ASSIGNMENT:
Which lines in the records below contain the word "agent"? Report each of them.

TASK DATA:

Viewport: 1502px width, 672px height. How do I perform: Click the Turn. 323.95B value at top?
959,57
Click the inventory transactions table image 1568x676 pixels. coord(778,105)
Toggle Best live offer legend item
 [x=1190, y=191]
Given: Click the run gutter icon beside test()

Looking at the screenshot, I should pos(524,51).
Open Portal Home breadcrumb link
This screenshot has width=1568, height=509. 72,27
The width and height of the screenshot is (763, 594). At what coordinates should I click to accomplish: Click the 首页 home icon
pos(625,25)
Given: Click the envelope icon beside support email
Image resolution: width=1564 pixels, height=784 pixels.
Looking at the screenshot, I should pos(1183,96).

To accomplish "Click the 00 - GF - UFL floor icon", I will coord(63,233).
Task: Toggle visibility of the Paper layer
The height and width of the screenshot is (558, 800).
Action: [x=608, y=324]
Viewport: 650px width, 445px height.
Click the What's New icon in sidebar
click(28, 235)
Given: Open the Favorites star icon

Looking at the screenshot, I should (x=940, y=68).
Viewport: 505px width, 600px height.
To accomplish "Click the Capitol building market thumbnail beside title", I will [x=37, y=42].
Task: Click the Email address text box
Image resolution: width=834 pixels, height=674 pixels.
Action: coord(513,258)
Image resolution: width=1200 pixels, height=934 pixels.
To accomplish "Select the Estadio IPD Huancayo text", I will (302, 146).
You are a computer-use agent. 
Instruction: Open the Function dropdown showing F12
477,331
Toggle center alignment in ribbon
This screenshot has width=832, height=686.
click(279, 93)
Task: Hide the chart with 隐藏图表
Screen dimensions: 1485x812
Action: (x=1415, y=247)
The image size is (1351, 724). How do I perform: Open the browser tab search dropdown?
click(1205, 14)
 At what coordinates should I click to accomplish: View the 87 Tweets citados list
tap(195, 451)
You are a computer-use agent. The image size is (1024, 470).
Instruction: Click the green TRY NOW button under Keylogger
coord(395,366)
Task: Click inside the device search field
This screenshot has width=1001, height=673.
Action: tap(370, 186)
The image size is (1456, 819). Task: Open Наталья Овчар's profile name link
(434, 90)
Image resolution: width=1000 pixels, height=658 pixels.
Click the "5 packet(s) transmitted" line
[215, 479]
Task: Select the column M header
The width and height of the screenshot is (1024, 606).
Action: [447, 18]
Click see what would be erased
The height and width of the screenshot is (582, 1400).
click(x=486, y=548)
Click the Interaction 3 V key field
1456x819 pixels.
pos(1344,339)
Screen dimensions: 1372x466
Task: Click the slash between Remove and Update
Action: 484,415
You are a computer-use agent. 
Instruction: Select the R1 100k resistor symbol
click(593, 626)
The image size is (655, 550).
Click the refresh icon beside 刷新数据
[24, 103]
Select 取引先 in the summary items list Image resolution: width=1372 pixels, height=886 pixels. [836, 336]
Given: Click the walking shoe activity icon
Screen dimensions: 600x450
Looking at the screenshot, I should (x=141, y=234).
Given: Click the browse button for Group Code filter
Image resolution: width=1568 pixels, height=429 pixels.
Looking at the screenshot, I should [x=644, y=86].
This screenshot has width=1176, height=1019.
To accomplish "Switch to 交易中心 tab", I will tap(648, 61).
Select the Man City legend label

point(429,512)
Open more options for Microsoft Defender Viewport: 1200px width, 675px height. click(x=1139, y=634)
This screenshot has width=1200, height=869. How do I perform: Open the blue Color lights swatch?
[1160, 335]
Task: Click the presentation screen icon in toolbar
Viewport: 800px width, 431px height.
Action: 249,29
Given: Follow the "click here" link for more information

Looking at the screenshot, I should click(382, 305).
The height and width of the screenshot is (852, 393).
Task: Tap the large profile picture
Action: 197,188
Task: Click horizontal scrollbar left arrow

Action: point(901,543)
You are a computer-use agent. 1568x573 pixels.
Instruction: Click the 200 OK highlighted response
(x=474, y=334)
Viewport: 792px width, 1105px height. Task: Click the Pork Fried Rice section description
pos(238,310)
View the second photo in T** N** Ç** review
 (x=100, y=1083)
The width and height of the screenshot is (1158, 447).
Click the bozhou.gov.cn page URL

FINISHED TASK:
You are a computer-use agent. 
You are a computer-use agent. The image size is (1024, 470).
You are a computer-use agent. 
You are a computer-use agent. 1568x573 pixels.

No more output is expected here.